▸ **Required work**
Print the listing below exactly, leaving nothing out.

▸ **Provided material**
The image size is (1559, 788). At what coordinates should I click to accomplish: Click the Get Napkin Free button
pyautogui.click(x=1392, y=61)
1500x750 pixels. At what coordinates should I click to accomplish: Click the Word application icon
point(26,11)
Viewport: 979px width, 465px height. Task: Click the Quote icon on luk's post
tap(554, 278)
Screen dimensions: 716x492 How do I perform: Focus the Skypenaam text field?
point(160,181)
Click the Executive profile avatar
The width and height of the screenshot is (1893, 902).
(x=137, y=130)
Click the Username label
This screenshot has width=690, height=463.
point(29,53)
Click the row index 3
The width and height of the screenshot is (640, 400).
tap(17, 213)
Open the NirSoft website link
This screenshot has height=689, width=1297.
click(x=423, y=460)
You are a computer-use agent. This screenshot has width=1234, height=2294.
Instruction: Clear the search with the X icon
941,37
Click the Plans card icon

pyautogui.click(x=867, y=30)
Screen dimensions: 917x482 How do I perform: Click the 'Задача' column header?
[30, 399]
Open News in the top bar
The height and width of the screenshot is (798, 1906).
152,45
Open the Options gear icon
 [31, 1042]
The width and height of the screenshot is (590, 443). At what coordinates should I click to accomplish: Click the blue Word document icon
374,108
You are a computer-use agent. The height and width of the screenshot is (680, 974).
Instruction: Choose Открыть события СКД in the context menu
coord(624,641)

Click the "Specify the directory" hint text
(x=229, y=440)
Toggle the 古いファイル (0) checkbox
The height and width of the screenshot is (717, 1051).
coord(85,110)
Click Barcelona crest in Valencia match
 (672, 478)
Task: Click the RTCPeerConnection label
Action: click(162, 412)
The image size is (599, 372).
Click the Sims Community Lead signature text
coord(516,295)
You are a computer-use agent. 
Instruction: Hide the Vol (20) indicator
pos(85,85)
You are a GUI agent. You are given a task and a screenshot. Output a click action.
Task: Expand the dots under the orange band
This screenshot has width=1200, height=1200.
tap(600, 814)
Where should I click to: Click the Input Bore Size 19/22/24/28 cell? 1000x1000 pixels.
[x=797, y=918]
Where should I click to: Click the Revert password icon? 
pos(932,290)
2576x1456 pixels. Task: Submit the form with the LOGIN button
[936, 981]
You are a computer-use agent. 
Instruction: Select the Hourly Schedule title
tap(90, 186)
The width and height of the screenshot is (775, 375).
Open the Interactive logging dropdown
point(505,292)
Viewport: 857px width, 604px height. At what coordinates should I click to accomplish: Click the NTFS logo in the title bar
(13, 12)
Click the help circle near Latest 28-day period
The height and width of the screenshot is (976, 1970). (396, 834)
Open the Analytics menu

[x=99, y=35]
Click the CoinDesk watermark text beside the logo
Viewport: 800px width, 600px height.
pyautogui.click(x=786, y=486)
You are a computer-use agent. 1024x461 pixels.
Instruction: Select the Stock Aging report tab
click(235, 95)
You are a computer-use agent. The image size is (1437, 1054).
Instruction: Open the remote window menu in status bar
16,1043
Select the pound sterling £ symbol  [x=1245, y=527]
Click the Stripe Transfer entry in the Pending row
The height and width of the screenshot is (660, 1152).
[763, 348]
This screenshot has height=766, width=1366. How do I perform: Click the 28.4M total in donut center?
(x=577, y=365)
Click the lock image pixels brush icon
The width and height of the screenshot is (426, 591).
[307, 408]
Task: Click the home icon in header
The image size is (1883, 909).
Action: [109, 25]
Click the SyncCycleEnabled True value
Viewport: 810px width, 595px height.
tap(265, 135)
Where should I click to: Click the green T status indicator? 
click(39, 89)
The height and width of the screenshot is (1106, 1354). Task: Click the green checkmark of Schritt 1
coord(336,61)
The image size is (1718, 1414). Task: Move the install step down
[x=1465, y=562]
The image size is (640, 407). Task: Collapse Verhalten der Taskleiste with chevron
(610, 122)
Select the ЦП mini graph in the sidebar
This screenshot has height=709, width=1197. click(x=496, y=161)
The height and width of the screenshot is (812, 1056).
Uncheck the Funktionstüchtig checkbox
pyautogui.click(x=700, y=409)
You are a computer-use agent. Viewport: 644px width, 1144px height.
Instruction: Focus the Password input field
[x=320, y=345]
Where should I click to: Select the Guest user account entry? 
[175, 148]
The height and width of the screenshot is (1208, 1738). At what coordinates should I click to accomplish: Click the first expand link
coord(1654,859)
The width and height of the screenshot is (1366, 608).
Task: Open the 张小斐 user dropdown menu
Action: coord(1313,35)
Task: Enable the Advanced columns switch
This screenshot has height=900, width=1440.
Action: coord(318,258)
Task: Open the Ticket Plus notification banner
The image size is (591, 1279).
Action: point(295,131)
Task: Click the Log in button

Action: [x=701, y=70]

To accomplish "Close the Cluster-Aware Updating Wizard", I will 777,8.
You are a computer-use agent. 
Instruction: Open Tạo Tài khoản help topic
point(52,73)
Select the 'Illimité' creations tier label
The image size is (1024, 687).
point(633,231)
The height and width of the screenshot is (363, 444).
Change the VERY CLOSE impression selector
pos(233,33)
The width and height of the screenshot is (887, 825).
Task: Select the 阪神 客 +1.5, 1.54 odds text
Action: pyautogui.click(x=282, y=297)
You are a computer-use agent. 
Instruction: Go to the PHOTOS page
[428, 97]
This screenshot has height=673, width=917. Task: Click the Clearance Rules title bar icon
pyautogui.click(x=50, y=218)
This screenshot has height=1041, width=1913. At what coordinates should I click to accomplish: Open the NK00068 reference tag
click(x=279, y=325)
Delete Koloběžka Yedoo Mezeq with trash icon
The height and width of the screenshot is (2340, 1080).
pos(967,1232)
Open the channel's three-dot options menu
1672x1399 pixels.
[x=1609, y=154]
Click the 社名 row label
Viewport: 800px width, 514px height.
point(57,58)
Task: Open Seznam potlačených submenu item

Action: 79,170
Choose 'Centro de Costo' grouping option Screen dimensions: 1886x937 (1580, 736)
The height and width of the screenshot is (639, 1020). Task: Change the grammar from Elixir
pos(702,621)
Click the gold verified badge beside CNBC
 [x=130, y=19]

▸ **Result for this task**
The image size is (1559, 788). At what coordinates should I click to accomplish: Click the Get Napkin Free button
pyautogui.click(x=1392, y=61)
1500x750 pixels. At what coordinates should I click to accomplish: Click the Word application icon
point(26,11)
Viewport: 979px width, 465px height. Task: Click the Quote icon on luk's post
tap(554, 278)
Screen dimensions: 716x492 How do I perform: Focus the Skypenaam text field?
point(160,181)
Click the Executive profile avatar
The width and height of the screenshot is (1893, 902).
(x=137, y=130)
Click the Username label
This screenshot has width=690, height=463.
point(29,53)
Click the row index 3
The width and height of the screenshot is (640, 400).
tap(17, 213)
Open the NirSoft website link
This screenshot has height=689, width=1297.
click(x=423, y=460)
You are a computer-use agent. This screenshot has width=1234, height=2294.
Instruction: Clear the search with the X icon
941,37
Click the Plans card icon

pyautogui.click(x=867, y=30)
Screen dimensions: 917x482 How do I perform: Click the 'Задача' column header?
[30, 399]
Open News in the top bar
The height and width of the screenshot is (798, 1906).
152,45
Open the Options gear icon
 [31, 1042]
The width and height of the screenshot is (590, 443). At what coordinates should I click to accomplish: Click the blue Word document icon
374,108
You are a computer-use agent. The height and width of the screenshot is (680, 974).
Instruction: Choose Открыть события СКД in the context menu
coord(624,641)

Click the "Specify the directory" hint text
(x=229, y=440)
Toggle the 古いファイル (0) checkbox
The height and width of the screenshot is (717, 1051).
coord(85,110)
Click Barcelona crest in Valencia match
 (672, 478)
Task: Click the RTCPeerConnection label
Action: click(162, 412)
The image size is (599, 372).
Click the Sims Community Lead signature text
coord(516,295)
You are a computer-use agent. 
Instruction: Hide the Vol (20) indicator
pos(85,85)
You are a GUI agent. You are given a task and a screenshot. Output a click action.
Task: Expand the dots under the orange band
This screenshot has width=1200, height=1200.
tap(600, 814)
Where should I click to: Click the Input Bore Size 19/22/24/28 cell? 1000x1000 pixels.
[x=797, y=918]
Where should I click to: Click the Revert password icon? 
pos(932,290)
2576x1456 pixels. Task: Submit the form with the LOGIN button
[936, 981]
You are a computer-use agent. 
Instruction: Select the Hourly Schedule title
tap(90, 186)
The width and height of the screenshot is (775, 375).
Open the Interactive logging dropdown
point(505,292)
Viewport: 857px width, 604px height. At what coordinates should I click to accomplish: Click the NTFS logo in the title bar
(13, 12)
Click the help circle near Latest 28-day period
The height and width of the screenshot is (976, 1970). (396, 834)
Open the Analytics menu

[x=99, y=35]
Click the CoinDesk watermark text beside the logo
Viewport: 800px width, 600px height.
pyautogui.click(x=786, y=486)
You are a computer-use agent. 1024x461 pixels.
Instruction: Select the Stock Aging report tab
click(235, 95)
You are a computer-use agent. The image size is (1437, 1054).
Instruction: Open the remote window menu in status bar
16,1043
Select the pound sterling £ symbol  [x=1245, y=527]
Click the Stripe Transfer entry in the Pending row
The height and width of the screenshot is (660, 1152).
[763, 348]
This screenshot has height=766, width=1366. How do I perform: Click the 28.4M total in donut center?
(x=577, y=365)
Click the lock image pixels brush icon
The width and height of the screenshot is (426, 591).
[307, 408]
Task: Click the home icon in header
The image size is (1883, 909).
Action: [109, 25]
Click the SyncCycleEnabled True value
Viewport: 810px width, 595px height.
tap(265, 135)
Where should I click to: Click the green T status indicator? 
click(39, 89)
The height and width of the screenshot is (1106, 1354). Task: Click the green checkmark of Schritt 1
coord(336,61)
The image size is (1718, 1414). Task: Move the install step down
[x=1465, y=562]
The image size is (640, 407). Task: Collapse Verhalten der Taskleiste with chevron
(610, 122)
Select the ЦП mini graph in the sidebar
This screenshot has height=709, width=1197. click(x=496, y=161)
The height and width of the screenshot is (812, 1056).
Uncheck the Funktionstüchtig checkbox
pyautogui.click(x=700, y=409)
You are a computer-use agent. Viewport: 644px width, 1144px height.
Instruction: Focus the Password input field
[x=320, y=345]
Where should I click to: Select the Guest user account entry? 
[175, 148]
The height and width of the screenshot is (1208, 1738). At what coordinates should I click to accomplish: Click the first expand link
coord(1654,859)
The width and height of the screenshot is (1366, 608).
Task: Open the 张小斐 user dropdown menu
Action: coord(1313,35)
Task: Enable the Advanced columns switch
This screenshot has height=900, width=1440.
Action: coord(318,258)
Task: Open the Ticket Plus notification banner
The image size is (591, 1279).
Action: point(295,131)
Task: Click the Log in button

Action: [x=701, y=70]

To accomplish "Close the Cluster-Aware Updating Wizard", I will 777,8.
You are a computer-use agent. 
Instruction: Open Tạo Tài khoản help topic
point(52,73)
Select the 'Illimité' creations tier label
The image size is (1024, 687).
point(633,231)
The height and width of the screenshot is (363, 444).
Change the VERY CLOSE impression selector
pos(233,33)
The width and height of the screenshot is (887, 825).
Task: Select the 阪神 客 +1.5, 1.54 odds text
Action: pyautogui.click(x=282, y=297)
You are a computer-use agent. 
Instruction: Go to the PHOTOS page
[428, 97]
This screenshot has height=673, width=917. Task: Click the Clearance Rules title bar icon
pyautogui.click(x=50, y=218)
This screenshot has height=1041, width=1913. At what coordinates should I click to accomplish: Open the NK00068 reference tag
click(x=279, y=325)
Delete Koloběžka Yedoo Mezeq with trash icon
The height and width of the screenshot is (2340, 1080).
pos(967,1232)
Open the channel's three-dot options menu
1672x1399 pixels.
[x=1609, y=154]
Click the 社名 row label
Viewport: 800px width, 514px height.
point(57,58)
Task: Open Seznam potlačených submenu item

Action: 79,170
Choose 'Centro de Costo' grouping option Screen dimensions: 1886x937 (1580, 736)
The height and width of the screenshot is (639, 1020). Task: Change the grammar from Elixir
pos(702,621)
Click the gold verified badge beside CNBC
 [x=130, y=19]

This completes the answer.